BNA: Brand New Animal – As políticas raciais

Não querendo soar furry ou algo parecido, mas eu considero animais falantes como um dos melhores recursos narrativos para uma animação. A um nível estrutural, é fácil observar a abertura para uma discussão alegórica e metatextual sobre raças, como elas se encaixam umas com as outras e o preconceito que deriva disso. Em outro nível, é possível fazer piadas com os trejeitos animalescos e como esses se traduzem em costumes humanos. 

Essa é uma prática já antiga, levando em conta as Fábulas de Esopo, cujas personificações de animais foram registrada já no século VII a.C., mas que se reinventa com sucesso constantemente. Isso deu certo com Zootopia, com Beastars, e também com Bojack Horseman – todos esses criando histórias instigantes, cada uma com sua distinta proposta, levando em conta a concepção antropomorfizada. Agora resta julgar se também funcionou com BNA: Brand New Animal.

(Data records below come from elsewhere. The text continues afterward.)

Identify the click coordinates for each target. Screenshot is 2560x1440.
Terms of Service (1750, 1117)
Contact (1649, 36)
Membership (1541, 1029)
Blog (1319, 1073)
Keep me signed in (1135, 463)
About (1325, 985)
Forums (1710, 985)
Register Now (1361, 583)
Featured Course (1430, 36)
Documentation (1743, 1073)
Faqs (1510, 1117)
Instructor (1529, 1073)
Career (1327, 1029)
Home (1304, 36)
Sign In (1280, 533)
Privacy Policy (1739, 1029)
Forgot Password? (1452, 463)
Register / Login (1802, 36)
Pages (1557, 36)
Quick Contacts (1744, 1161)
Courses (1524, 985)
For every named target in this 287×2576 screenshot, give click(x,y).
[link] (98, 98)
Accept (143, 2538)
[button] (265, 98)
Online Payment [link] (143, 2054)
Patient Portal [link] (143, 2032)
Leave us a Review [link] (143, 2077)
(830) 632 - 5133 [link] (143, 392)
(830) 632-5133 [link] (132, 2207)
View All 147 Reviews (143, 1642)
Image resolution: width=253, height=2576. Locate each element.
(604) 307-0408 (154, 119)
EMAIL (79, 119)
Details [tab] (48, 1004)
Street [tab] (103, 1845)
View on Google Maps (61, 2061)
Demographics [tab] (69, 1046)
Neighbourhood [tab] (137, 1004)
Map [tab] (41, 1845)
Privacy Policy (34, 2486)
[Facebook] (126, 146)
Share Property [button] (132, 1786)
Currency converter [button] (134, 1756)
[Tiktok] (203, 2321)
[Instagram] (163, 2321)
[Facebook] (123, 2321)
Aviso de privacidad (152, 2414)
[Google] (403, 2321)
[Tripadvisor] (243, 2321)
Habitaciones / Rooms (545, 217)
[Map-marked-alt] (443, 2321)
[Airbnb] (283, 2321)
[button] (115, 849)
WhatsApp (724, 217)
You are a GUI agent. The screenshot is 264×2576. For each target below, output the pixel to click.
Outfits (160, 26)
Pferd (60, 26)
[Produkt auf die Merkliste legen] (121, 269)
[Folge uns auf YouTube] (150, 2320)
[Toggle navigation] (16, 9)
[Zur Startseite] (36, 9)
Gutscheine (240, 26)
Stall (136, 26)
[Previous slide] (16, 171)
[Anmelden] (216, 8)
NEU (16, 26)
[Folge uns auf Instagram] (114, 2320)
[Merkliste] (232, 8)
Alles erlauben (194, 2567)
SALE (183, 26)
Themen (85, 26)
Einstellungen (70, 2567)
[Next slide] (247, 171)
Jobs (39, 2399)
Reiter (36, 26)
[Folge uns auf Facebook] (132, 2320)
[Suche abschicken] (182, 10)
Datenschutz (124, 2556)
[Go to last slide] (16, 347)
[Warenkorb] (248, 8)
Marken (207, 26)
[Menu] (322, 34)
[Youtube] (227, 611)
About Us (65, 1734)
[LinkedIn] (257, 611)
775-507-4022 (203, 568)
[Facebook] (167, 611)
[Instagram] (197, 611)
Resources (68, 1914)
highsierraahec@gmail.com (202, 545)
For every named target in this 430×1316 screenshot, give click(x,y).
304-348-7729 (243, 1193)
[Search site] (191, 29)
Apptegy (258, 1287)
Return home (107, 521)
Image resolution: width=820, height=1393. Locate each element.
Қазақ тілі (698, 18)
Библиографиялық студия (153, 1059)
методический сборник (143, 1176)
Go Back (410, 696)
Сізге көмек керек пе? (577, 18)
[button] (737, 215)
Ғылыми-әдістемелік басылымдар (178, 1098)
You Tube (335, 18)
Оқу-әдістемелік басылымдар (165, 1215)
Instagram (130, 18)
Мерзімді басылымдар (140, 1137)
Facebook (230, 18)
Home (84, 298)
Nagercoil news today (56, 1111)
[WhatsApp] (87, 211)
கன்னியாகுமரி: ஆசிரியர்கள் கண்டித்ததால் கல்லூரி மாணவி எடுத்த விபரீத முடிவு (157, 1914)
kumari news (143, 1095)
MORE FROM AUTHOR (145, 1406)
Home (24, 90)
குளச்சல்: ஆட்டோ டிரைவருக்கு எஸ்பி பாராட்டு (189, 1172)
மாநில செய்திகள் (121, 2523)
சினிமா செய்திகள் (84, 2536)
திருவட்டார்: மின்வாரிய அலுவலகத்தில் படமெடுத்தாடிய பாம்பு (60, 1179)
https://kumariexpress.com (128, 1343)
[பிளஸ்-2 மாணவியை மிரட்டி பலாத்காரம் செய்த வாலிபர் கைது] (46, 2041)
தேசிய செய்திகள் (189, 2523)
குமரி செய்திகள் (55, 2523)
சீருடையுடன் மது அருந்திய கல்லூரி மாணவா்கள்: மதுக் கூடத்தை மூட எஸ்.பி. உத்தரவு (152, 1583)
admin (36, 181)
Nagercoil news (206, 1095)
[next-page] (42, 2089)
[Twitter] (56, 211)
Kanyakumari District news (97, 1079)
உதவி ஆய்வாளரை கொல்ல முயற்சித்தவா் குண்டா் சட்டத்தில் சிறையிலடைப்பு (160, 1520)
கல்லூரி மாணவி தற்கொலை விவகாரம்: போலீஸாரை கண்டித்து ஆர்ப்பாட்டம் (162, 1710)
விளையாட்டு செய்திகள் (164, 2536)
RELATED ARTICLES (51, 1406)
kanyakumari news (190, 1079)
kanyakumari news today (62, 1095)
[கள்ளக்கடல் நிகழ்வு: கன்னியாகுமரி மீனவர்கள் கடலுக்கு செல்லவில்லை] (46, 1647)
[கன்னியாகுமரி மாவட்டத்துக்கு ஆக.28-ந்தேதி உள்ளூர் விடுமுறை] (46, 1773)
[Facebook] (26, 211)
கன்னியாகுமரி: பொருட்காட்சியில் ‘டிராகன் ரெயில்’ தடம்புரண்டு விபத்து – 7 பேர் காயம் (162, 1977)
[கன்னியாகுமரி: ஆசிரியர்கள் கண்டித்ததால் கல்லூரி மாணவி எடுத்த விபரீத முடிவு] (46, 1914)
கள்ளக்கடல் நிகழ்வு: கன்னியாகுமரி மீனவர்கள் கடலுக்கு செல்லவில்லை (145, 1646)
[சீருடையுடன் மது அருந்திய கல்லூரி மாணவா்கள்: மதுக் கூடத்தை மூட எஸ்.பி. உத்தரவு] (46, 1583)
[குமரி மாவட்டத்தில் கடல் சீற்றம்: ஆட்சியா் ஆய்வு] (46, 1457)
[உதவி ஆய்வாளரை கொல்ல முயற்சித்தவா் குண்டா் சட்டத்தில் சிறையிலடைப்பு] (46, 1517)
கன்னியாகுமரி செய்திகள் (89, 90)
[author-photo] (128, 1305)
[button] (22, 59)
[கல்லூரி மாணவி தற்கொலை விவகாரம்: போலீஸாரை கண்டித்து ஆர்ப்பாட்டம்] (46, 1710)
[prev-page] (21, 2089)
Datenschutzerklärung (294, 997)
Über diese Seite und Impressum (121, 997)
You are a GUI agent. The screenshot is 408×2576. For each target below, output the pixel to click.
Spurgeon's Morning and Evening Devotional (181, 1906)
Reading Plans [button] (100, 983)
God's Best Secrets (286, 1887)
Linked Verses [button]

BNA é a mais recente produção do Studio Trigger, criador também do meu querido Little Witch Academia, de Kill la Kill, e Promare. Após seu anúncio na segunda metade do ano passado, fiquei extremamente curiosa. Já havia amado Beastars, e cada notícia sobre essa série antropomórfica de doze episódios me empolgava mais para a sua estreia – essa concretizada em 30 de junho deste ano. 

A obra, ambientada em tempos contemporâneos, acompanha a estadia da Michiru Kagemori na cidade dos ferais (seres animalescos donos de uma forma humana e outra de bicho), Animalia. Outrora uma adolescente normal, por alguma razão desconhecida, ela se tornou uma feral tanuki, portanto considerada um tipo de ameaça para as outras pessoas. Em Animalia, ela investiga a sua nova condição e observa as relações sociais entre ferais dentro do espaço citadino e segregado.

BNA leva a sua idealização de selva urbana a sério, compondo uma arquitetura que leva em conta a ecologia multicultural de qualquer megalópole. Animalia, afinal, é vibrante, cheia de diversidade, criando um terreno até verossímil para conflitos de classe. Michiru pode até ser a personagem mais importante da trama – conhecemos essa cidade a partir dos seus olhos – no entanto, é a cidade com suas infinitas faces e cores que protagoniza a história. Isso foi, aliás, um cuidado explicitado no seu desenvolvimento.

Em uma entrevista realizada pelo portal Otaquest, o roteirista Kazuki Nakashima foi perguntado sobre quais discussões foram realizadas sobre a retratação da cidade. Em resposta, ele ofertou o seguinte relato.

“O Diretor [Yoh] Yoshinari e outros produtores foram aqueles os quais imaginaram a ambientação de ‘um mundo com ferais’. Inicialmente, os ferais se espreitavam na escuridão do mundo onde os humanos vivem e criam seu próprio espaço único, e a história seria sobre uma garota que nada sabia sobre os ferais rondando aquele mundo. Entretanto, eu achei que seria melhor tornar a sua cidade mais aberta de forma que a estrutura social da comunidade feral fosse mais explorada, então criei o cenário de ‘Animalia’.”

Isso se traduz nos enormes arranha-céus, nas ruas lotadas, no puro caos comunicativo dos seus habitantes. A construção de mundo elabora uma alegoria competente em pensar uma distinção palpável entre os humanos e os ferais. Os seres animalescos, os quais são vistos inicialmente como “os outros” por Michiru, desmistificam uma narrativa hegemônica de selvageria: eles são gente, ainda que animais, ora!

Eu não esperava a delicadeza que foi usada ao pintar essas questões sociais – os vestígios de problemáticas profundas mais do que arranharam a superfície na sua abordagem franca. A animação energética oferecia essas informações de maneira rápida em todos os seus aspectos, traduzindo a sua mensagem de multiculturalismo e diversidade com clareza e intento genuíno.

E, pelos céus, que animação! Mais uma vez Trigger entrega algo subliminar com seus excelentes designs característicos e peculiares, cenários criativos, e história emocionante. O lobo Shirou Ogami também é ótimo – um feral cínico com ódio a humanos – complementando o ponto de vista idealístico da sua parceira Michiru.

Se eu puder reclamar de algo é da sua resolução corrida. A equipe tinha tanto a dizer e se amontoou nos episódios finais. Acredito que, se houvessem mais três ou quatro episódios, a narrativa teria sido concluída com uma resolução mais satisfatória. Dito isso, o desenho é uma obra estonteante, capaz de tirar o fôlego em certos momentos.

No momento histórico marcado por conflitos sociais e conscientização de direitos em que estamos vivendo, BNA é uma produção extremamente atual, reflexo da convergência multicultural urbana própria da globalização. Aqui, a diferença não é só explorada como celebrada. Não importa qual sua raça, qualquer um pode encontrar seu lar em Animalia.

Você pode assistir a BNA: Brand New Animal inteiro pelo serviço de streaming da Netflix.